Inter-slice reduce is best understood as a ring-like global reduction across the participating slices. For documentation purposes, the most useful high-level estimate is:

QuantityRough rule of thumb
First reduced outputon the order of one ring traversal for the reduction group
Total timeinput streaming time + that ring-sized tail
Main tuning knobreduction ratio, that is, how many slices participate in one inter-slice contraction group

If you want a quick mental model, let r be the reduction ratio or route-group size:

  • first output appears after roughly O(r) cycles
  • larger r means more noticeable inter-slice tail latency
  • if upstream already produces flits slowly, that upstream rate dominates and the inter-slice cost is partly hidden

This is intentionally a high-level approximation. The practical mental model is simple: stream partial results in, then pay about one ring traversal before the reduced result settles.

Interaction With Other Pipelines

  • Contraction -> Inter-Slice: if contraction takes longer to produce partial sums, contraction can dominate and inter-slice may not be the bottleneck.
  • Intra-Slice -> Inter-Slice: intra-slice work can reduce the number of packets that reach inter-slice, or simply take longer itself.
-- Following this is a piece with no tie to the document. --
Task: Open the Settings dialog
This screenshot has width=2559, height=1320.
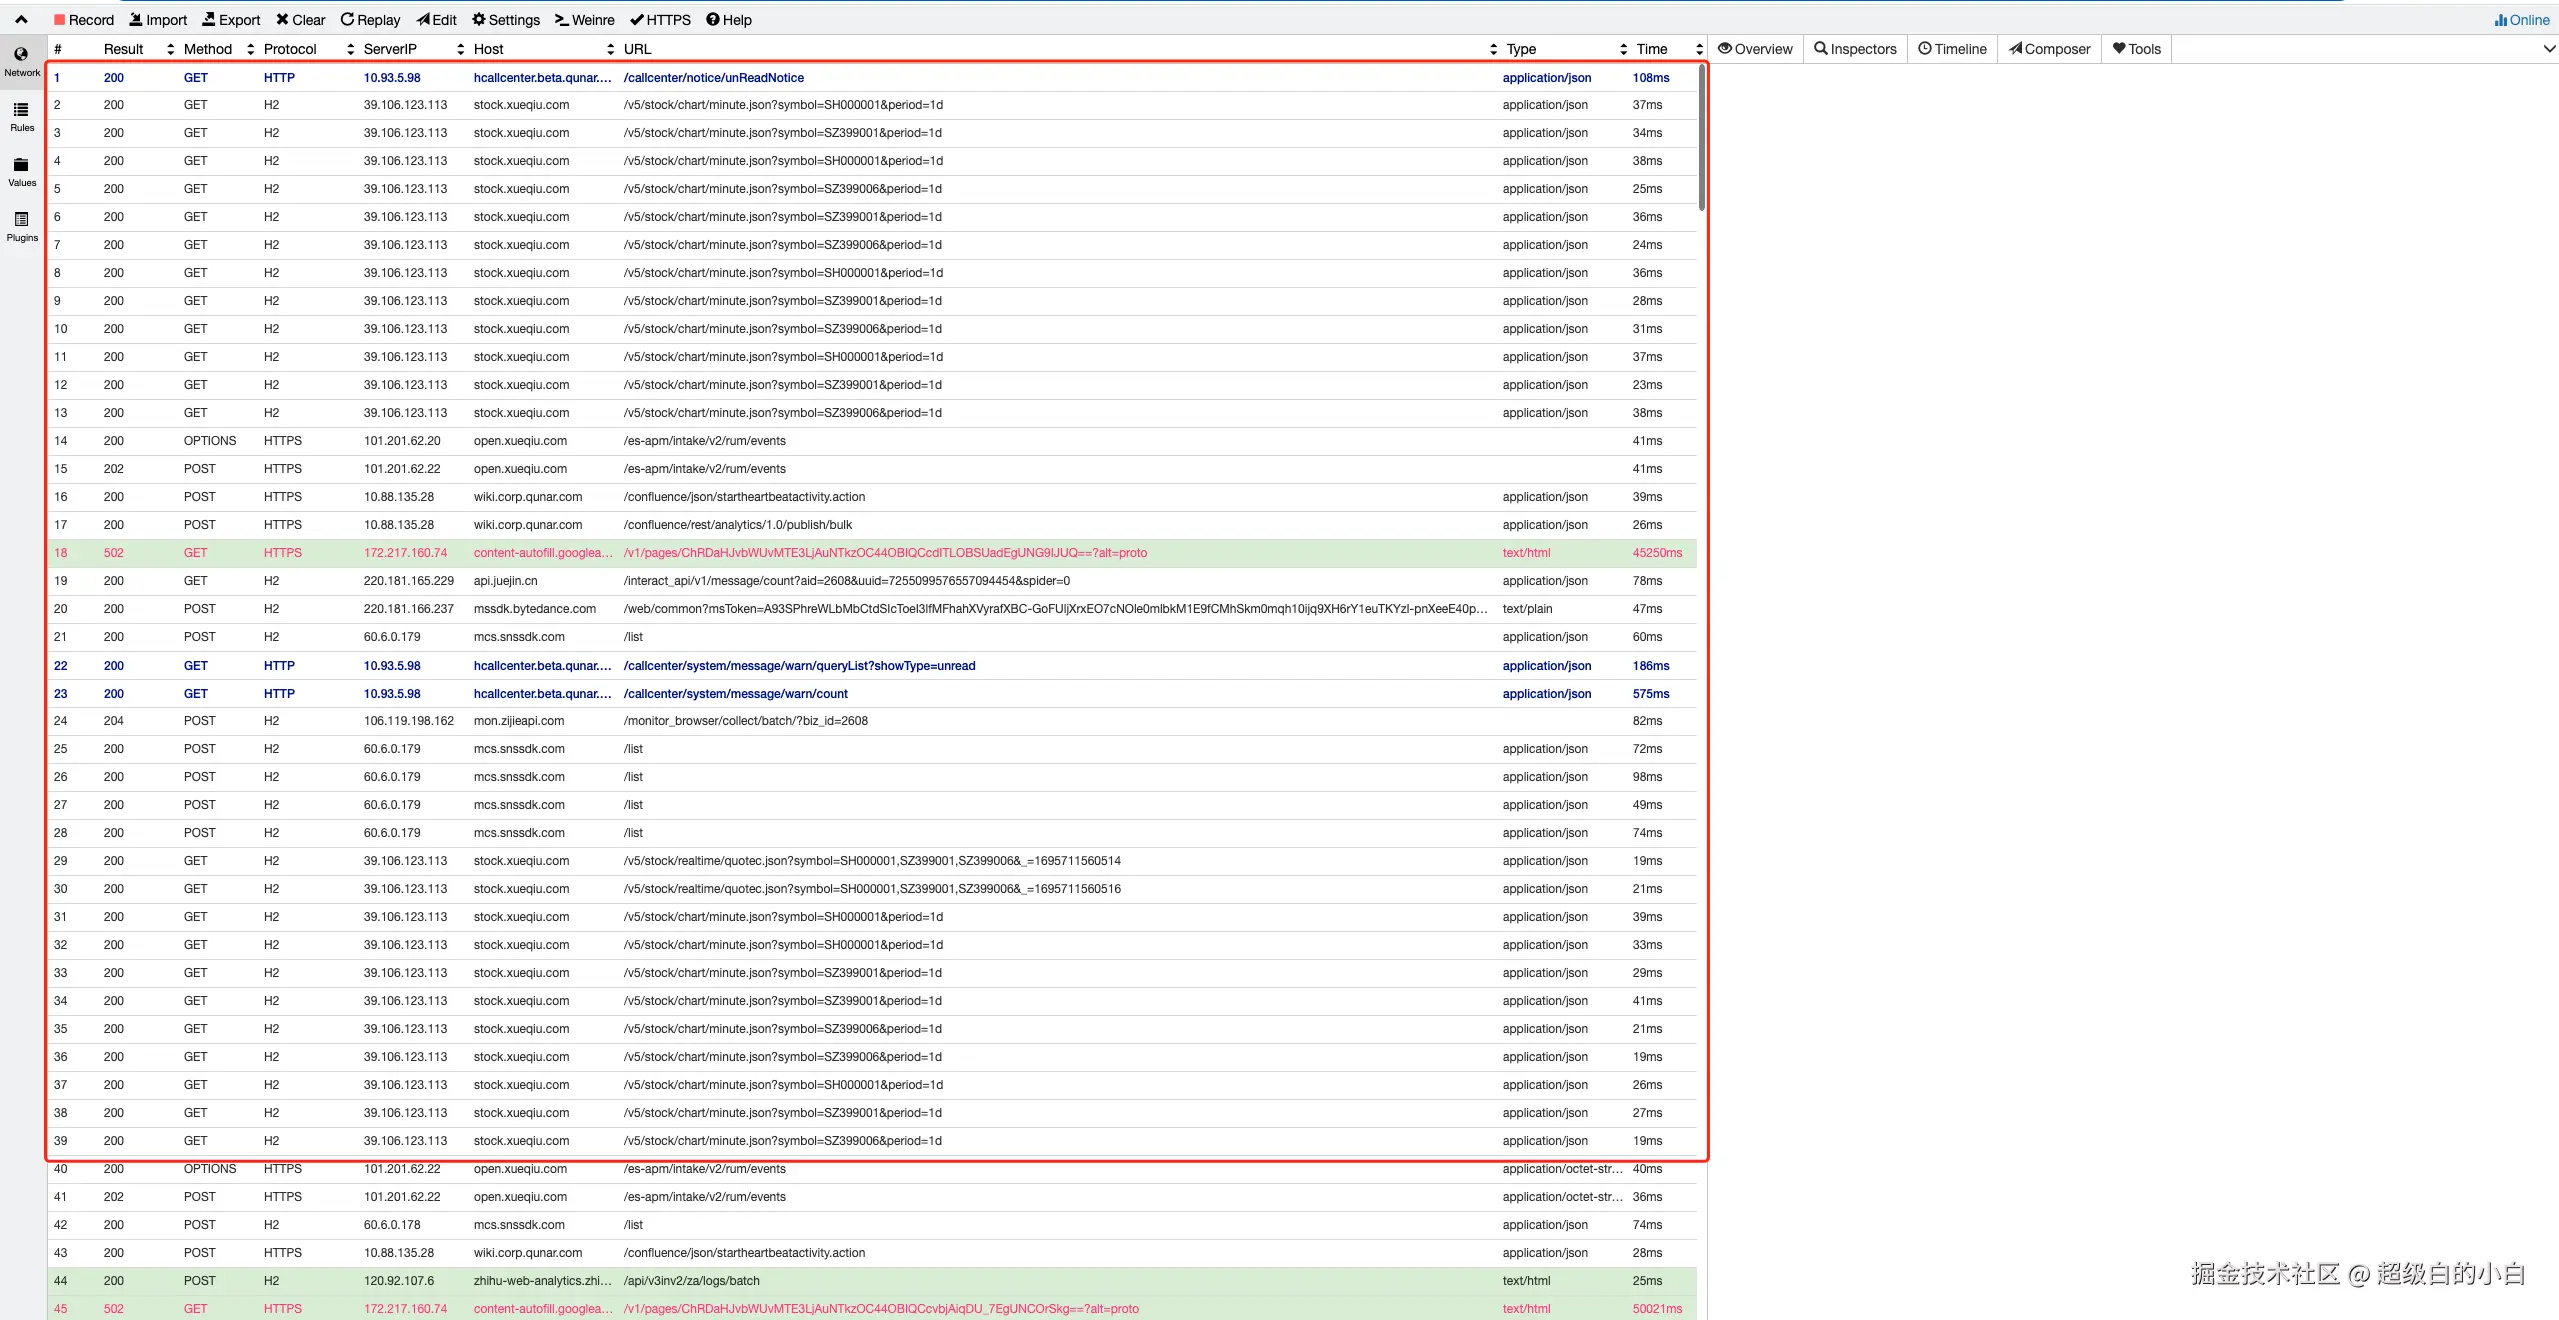Action: 506,20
In those cases, inter-slice is less visible because there is less data to reduce, or because the front half already dominates.
  • Large ring / large reduction ratio: when many slices participate, inter-slice tail latency grows and can become the bottleneck.
  • Small tensors: even when total data volume is small, the fixed ring-style tail can still matter because it is amortized over fewer packets.

For an end-to-end contraction example that includes inter-slice reduction, see Reducer.